----- EXERCISE MATERIAL -----

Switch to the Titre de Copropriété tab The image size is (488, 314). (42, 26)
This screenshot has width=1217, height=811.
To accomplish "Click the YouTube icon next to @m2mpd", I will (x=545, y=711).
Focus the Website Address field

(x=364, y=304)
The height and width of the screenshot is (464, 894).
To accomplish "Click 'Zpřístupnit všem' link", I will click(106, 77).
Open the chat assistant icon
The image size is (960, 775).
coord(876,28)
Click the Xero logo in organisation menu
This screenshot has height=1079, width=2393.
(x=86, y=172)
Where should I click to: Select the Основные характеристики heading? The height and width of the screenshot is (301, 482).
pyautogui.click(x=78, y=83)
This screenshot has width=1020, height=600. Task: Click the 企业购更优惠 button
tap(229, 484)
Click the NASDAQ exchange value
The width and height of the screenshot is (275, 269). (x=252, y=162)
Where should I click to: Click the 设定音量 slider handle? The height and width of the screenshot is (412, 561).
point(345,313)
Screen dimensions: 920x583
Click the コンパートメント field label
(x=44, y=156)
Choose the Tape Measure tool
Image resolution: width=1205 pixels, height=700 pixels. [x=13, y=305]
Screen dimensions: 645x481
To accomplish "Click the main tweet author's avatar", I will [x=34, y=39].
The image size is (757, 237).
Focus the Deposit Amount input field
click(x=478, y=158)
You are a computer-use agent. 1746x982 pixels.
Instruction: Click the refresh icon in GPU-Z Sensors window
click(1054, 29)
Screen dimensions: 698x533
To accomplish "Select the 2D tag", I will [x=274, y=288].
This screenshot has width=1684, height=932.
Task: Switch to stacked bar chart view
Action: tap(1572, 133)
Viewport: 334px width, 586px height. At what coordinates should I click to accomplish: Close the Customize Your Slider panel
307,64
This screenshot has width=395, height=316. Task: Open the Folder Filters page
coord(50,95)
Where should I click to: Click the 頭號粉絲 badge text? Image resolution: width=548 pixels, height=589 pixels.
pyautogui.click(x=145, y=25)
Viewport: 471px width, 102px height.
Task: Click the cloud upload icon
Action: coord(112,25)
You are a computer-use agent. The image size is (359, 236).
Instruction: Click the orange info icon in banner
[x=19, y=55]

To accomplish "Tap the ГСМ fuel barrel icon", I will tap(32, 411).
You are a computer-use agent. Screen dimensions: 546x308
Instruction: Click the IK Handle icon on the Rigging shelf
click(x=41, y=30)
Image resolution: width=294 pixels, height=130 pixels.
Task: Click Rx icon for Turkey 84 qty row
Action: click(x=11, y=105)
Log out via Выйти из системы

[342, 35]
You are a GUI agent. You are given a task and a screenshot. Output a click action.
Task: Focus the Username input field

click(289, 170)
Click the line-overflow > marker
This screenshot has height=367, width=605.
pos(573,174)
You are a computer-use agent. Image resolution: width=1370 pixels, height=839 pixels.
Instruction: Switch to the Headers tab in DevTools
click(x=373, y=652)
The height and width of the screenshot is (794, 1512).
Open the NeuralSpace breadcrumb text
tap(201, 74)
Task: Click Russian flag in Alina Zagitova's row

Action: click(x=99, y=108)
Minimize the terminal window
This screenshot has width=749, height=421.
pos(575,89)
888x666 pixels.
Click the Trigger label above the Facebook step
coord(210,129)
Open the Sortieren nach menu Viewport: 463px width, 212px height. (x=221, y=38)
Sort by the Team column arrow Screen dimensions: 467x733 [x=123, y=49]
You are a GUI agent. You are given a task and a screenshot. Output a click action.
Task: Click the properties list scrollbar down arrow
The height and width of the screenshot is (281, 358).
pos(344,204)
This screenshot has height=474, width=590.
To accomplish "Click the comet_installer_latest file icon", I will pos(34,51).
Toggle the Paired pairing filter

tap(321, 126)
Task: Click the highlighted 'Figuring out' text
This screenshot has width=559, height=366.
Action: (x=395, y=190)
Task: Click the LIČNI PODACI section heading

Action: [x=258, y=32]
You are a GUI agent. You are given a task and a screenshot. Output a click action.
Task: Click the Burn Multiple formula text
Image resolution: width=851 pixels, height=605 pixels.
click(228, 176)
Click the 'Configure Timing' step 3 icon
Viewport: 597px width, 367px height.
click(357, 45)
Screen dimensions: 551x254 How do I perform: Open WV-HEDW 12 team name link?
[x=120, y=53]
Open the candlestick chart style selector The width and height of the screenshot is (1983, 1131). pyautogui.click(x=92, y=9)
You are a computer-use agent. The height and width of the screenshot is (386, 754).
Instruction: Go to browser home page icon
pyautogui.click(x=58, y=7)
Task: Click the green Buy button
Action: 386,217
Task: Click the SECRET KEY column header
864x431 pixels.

-----

**EXERCISE OBJECTIVE:**
Rewrite all of the data above as a numbered list, leaving out the blank lines.

**WRITTEN ANSWER:**
1. Switch to the Titre de Copropriété tab The image size is (488, 314). (42, 26)
2. This screenshot has width=1217, height=811.
3. To accomplish "Click the YouTube icon next to @m2mpd", I will (x=545, y=711).
4. Focus the Website Address field
5. (x=364, y=304)
6. The height and width of the screenshot is (464, 894).
7. To accomplish "Click 'Zpřístupnit všem' link", I will click(106, 77).
8. Open the chat assistant icon
9. The image size is (960, 775).
10. coord(876,28)
11. Click the Xero logo in organisation menu
12. This screenshot has height=1079, width=2393.
13. (x=86, y=172)
14. Where should I click to: Select the Основные характеристики heading? The height and width of the screenshot is (301, 482).
15. pyautogui.click(x=78, y=83)
16. This screenshot has width=1020, height=600. Task: Click the 企业购更优惠 button
17. tap(229, 484)
18. Click the NASDAQ exchange value
19. The width and height of the screenshot is (275, 269). (x=252, y=162)
20. Where should I click to: Click the 设定音量 slider handle? The height and width of the screenshot is (412, 561).
21. point(345,313)
22. Screen dimensions: 920x583
23. Click the コンパートメント field label
24. (x=44, y=156)
25. Choose the Tape Measure tool
26. Image resolution: width=1205 pixels, height=700 pixels. [x=13, y=305]
27. Screen dimensions: 645x481
28. To accomplish "Click the main tweet author's avatar", I will [x=34, y=39].
29. The image size is (757, 237).
30. Focus the Deposit Amount input field
31. click(x=478, y=158)
32. You are a computer-use agent. 1746x982 pixels.
33. Instruction: Click the refresh icon in GPU-Z Sensors window
34. click(1054, 29)
35. Screen dimensions: 698x533
36. To accomplish "Select the 2D tag", I will [x=274, y=288].
37. This screenshot has width=1684, height=932.
38. Task: Switch to stacked bar chart view
39. Action: tap(1572, 133)
40. Viewport: 334px width, 586px height. At what coordinates should I click to accomplish: Close the Customize Your Slider panel
41. 307,64
42. This screenshot has width=395, height=316. Task: Open the Folder Filters page
43. coord(50,95)
44. Where should I click to: Click the 頭號粉絲 badge text? Image resolution: width=548 pixels, height=589 pixels.
45. pyautogui.click(x=145, y=25)
46. Viewport: 471px width, 102px height.
47. Task: Click the cloud upload icon
48. Action: coord(112,25)
49. You are a computer-use agent. The image size is (359, 236).
50. Instruction: Click the orange info icon in banner
51. [x=19, y=55]
52. To accomplish "Tap the ГСМ fuel barrel icon", I will tap(32, 411).
53. You are a computer-use agent. Screen dimensions: 546x308
54. Instruction: Click the IK Handle icon on the Rigging shelf
55. click(x=41, y=30)
56. Image resolution: width=294 pixels, height=130 pixels.
57. Task: Click Rx icon for Turkey 84 qty row
58. Action: click(x=11, y=105)
59. Log out via Выйти из системы
60. [342, 35]
61. You are a GUI agent. You are given a task and a screenshot. Output a click action.
62. Task: Focus the Username input field
63. click(289, 170)
64. Click the line-overflow > marker
65. This screenshot has height=367, width=605.
66. pos(573,174)
67. You are a computer-use agent. Image resolution: width=1370 pixels, height=839 pixels.
68. Instruction: Switch to the Headers tab in DevTools
69. click(x=373, y=652)
70. The height and width of the screenshot is (794, 1512).
71. Open the NeuralSpace breadcrumb text
72. tap(201, 74)
73. Task: Click Russian flag in Alina Zagitova's row
74. Action: click(x=99, y=108)
75. Minimize the terminal window
76. This screenshot has width=749, height=421.
77. pos(575,89)
78. 888x666 pixels.
79. Click the Trigger label above the Facebook step
80. coord(210,129)
81. Open the Sortieren nach menu Viewport: 463px width, 212px height. (x=221, y=38)
82. Sort by the Team column arrow Screen dimensions: 467x733 [x=123, y=49]
83. You are a GUI agent. You are given a task and a screenshot. Output a click action.
84. Task: Click the properties list scrollbar down arrow
85. The height and width of the screenshot is (281, 358).
86. pos(344,204)
87. This screenshot has height=474, width=590.
88. To accomplish "Click the comet_installer_latest file icon", I will pos(34,51).
89. Toggle the Paired pairing filter
90. tap(321, 126)
91. Task: Click the highlighted 'Figuring out' text
92. This screenshot has width=559, height=366.
93. Action: (x=395, y=190)
94. Task: Click the LIČNI PODACI section heading
95. Action: [x=258, y=32]
96. You are a GUI agent. You are given a task and a screenshot. Output a click action.
97. Task: Click the Burn Multiple formula text
98. Image resolution: width=851 pixels, height=605 pixels.
99. click(228, 176)
100. Click the 'Configure Timing' step 3 icon
101. Viewport: 597px width, 367px height.
102. click(357, 45)
103. Screen dimensions: 551x254 How do I perform: Open WV-HEDW 12 team name link?
104. [x=120, y=53]
105. Open the candlestick chart style selector The width and height of the screenshot is (1983, 1131). pyautogui.click(x=92, y=9)
106. You are a computer-use agent. The height and width of the screenshot is (386, 754).
107. Instruction: Go to browser home page icon
108. pyautogui.click(x=58, y=7)
109. Task: Click the green Buy button
110. Action: 386,217
111. Task: Click the SECRET KEY column header
112. 864x431 pixels.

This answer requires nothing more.